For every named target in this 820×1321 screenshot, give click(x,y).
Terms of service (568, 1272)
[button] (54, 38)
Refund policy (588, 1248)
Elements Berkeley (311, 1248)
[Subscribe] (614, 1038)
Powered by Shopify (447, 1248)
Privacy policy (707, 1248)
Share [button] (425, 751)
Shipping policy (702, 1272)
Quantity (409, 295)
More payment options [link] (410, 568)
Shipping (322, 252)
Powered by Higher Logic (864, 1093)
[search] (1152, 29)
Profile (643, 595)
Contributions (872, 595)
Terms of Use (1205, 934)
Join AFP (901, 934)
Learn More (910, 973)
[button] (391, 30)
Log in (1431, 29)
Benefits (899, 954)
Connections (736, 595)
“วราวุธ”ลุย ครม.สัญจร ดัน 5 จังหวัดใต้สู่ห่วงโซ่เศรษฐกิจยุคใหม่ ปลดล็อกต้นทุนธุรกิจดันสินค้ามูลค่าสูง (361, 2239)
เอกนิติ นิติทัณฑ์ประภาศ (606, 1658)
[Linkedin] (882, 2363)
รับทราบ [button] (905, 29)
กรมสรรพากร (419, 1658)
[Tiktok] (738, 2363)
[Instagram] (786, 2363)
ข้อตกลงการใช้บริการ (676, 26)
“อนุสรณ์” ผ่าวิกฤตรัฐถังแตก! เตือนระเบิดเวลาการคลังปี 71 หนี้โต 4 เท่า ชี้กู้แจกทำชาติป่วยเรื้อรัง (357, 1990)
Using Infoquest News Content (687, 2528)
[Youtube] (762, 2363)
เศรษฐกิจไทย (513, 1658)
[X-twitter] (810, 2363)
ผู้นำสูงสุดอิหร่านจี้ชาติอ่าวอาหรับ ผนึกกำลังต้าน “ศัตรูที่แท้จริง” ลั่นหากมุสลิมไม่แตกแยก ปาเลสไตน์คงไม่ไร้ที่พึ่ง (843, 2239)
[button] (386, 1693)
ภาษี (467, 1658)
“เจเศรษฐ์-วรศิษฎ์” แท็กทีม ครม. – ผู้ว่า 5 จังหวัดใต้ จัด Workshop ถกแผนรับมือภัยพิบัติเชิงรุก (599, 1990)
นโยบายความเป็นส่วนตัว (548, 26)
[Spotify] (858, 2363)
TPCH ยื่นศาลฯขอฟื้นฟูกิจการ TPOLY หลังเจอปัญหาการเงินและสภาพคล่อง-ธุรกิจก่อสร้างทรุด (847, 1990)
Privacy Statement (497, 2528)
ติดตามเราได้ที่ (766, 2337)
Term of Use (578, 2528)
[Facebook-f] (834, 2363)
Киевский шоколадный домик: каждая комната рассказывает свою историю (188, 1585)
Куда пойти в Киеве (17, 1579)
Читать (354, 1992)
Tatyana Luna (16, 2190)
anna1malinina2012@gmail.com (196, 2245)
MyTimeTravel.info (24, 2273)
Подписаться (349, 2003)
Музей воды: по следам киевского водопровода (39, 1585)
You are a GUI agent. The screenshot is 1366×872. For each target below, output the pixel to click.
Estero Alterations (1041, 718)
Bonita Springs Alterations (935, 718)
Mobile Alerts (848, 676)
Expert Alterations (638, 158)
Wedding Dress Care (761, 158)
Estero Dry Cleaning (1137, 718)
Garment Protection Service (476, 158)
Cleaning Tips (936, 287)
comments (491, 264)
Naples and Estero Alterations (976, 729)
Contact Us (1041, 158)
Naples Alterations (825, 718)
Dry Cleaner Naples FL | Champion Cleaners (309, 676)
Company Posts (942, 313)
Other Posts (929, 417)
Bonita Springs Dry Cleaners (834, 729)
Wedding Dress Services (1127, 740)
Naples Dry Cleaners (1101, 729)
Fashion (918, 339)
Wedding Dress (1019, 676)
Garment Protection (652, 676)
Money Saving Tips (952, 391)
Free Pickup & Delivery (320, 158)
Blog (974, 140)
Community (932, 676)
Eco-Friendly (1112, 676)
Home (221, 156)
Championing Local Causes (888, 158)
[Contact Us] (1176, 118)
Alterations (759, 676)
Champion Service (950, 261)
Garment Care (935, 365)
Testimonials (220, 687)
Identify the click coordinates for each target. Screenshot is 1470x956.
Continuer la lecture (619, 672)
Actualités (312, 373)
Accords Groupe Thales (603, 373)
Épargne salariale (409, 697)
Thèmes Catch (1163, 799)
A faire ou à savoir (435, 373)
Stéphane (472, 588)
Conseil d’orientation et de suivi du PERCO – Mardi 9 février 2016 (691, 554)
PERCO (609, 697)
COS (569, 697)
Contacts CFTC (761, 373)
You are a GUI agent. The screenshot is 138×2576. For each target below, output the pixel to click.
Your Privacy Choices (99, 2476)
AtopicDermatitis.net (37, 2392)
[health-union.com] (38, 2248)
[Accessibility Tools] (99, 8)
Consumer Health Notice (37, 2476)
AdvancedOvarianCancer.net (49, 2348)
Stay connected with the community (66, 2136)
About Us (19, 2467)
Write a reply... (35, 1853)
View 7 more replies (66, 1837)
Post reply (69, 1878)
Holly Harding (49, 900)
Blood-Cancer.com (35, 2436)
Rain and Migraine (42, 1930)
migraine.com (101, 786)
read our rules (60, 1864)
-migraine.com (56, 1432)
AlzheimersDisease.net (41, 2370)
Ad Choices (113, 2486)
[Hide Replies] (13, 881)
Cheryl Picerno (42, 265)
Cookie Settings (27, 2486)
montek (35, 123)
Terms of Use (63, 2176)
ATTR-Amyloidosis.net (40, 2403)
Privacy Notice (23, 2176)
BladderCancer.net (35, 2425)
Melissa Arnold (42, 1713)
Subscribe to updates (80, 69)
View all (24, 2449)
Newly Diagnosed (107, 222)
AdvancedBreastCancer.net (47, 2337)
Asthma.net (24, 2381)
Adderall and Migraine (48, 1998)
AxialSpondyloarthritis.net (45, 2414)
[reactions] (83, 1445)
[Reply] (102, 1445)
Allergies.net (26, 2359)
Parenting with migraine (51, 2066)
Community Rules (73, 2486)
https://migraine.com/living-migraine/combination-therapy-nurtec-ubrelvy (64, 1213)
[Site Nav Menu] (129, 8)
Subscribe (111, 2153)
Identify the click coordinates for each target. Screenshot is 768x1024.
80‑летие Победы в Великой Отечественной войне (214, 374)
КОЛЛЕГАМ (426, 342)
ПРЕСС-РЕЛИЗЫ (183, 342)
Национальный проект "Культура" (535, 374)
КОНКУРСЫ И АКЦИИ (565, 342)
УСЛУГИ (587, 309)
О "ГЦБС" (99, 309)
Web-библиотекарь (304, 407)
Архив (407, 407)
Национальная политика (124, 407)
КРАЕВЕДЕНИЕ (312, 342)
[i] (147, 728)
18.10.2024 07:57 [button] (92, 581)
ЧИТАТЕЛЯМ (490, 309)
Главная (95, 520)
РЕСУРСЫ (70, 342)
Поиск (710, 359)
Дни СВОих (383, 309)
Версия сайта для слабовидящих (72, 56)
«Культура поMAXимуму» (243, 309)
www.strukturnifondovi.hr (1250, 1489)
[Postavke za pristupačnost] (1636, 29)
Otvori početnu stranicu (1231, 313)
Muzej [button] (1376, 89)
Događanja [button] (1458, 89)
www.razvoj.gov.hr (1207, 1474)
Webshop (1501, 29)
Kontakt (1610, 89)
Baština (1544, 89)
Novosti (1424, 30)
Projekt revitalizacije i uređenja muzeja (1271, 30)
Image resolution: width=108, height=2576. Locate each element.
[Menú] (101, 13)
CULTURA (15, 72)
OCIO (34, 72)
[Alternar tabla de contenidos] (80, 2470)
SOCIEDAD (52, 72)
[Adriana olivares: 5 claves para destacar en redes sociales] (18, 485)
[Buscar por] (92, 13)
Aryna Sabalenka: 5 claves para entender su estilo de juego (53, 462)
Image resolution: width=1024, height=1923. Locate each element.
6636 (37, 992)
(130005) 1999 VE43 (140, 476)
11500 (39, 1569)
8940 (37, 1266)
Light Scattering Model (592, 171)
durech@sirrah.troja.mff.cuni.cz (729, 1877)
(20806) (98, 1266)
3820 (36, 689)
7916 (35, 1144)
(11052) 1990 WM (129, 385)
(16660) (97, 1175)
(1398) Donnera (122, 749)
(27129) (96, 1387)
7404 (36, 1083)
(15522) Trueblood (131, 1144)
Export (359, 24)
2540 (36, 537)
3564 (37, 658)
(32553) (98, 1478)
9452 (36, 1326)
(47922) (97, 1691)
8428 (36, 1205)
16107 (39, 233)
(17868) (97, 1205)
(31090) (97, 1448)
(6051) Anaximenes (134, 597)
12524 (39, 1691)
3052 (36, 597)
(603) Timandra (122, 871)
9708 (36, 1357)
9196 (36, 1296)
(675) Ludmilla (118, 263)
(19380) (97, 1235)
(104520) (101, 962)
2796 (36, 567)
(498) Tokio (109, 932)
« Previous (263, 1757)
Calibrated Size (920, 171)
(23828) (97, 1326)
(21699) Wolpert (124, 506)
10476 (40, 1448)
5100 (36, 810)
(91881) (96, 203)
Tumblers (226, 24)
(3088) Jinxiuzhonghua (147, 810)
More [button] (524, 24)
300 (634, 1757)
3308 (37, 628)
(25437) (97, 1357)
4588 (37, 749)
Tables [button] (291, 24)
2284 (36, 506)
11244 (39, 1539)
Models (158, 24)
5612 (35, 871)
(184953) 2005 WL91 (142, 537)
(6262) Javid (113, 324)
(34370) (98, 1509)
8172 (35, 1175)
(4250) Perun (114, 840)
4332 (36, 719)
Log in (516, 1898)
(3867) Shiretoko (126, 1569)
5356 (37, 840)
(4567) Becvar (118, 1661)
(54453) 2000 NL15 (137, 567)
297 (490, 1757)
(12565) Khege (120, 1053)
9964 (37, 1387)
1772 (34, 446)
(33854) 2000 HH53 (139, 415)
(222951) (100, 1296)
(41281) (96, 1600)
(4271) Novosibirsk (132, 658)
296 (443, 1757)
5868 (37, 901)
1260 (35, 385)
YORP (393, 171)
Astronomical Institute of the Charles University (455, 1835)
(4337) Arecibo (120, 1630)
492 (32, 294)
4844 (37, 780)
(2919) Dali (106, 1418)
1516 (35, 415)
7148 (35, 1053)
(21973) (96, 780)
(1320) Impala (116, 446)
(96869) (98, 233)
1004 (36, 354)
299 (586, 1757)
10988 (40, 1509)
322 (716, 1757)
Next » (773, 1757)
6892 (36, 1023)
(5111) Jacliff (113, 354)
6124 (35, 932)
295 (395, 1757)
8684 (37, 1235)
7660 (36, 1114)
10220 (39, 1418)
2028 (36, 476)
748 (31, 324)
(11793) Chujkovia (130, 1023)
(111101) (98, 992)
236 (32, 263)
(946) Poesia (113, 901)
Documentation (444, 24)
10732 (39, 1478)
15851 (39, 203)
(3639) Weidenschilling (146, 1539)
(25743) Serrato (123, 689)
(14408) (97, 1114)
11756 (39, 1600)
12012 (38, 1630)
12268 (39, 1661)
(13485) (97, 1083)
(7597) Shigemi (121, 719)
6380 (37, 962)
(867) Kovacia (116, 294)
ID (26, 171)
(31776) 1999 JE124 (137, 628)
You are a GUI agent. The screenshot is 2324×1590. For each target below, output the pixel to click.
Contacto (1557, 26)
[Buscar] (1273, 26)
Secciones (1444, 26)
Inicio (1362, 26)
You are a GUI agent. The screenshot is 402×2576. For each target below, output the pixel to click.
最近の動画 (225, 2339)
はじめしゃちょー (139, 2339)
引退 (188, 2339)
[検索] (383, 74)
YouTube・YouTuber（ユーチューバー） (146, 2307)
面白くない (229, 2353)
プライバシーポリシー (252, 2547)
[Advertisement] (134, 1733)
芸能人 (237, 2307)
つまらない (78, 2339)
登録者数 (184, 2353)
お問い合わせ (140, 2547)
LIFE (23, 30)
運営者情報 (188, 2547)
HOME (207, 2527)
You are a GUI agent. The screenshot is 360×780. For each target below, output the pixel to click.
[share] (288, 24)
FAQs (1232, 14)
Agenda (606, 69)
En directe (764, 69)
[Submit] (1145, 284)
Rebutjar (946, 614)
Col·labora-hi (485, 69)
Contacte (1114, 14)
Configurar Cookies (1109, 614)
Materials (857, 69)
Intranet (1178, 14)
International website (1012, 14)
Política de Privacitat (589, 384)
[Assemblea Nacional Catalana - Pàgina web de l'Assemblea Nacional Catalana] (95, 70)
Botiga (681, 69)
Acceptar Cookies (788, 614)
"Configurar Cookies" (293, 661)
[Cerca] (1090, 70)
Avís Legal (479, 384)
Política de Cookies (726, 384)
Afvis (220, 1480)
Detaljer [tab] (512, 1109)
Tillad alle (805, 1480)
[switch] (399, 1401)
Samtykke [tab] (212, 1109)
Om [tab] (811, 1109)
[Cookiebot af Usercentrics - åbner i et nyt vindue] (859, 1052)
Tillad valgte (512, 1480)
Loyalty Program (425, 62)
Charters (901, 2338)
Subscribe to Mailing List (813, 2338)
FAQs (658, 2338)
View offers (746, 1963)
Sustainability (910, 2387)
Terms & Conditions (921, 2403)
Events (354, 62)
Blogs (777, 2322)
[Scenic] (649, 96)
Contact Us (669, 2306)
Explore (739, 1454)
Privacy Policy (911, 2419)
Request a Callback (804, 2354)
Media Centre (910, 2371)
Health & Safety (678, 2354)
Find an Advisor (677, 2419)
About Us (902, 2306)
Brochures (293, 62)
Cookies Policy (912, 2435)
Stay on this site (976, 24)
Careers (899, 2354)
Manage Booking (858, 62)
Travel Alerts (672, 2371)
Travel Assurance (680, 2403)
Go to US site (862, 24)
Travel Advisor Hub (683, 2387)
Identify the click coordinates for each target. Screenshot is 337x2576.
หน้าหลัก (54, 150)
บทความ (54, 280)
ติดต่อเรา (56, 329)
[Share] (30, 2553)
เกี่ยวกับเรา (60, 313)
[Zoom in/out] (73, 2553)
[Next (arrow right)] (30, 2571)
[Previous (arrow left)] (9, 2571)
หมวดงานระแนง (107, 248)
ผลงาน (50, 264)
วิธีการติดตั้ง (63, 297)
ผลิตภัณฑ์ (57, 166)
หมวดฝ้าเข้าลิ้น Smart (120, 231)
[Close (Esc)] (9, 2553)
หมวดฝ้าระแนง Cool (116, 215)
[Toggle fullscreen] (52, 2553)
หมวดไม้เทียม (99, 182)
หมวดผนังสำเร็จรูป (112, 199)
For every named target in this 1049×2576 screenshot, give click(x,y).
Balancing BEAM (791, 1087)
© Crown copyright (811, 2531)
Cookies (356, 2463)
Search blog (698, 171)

============================================================

Work task: Your answer should consist solely of the lines above from the line with "ATTR-Amyloidosis.net (40, 2403)" to the line with "Adderall and Migraine (48, 1998)", both included, reproduced exactly.

Result of the exercise:
ATTR-Amyloidosis.net (40, 2403)
Privacy Notice (23, 2176)
BladderCancer.net (35, 2425)
Melissa Arnold (42, 1713)
Subscribe to updates (80, 69)
View all (24, 2449)
Newly Diagnosed (107, 222)
AdvancedBreastCancer.net (47, 2337)
Asthma.net (24, 2381)
Adderall and Migraine (48, 1998)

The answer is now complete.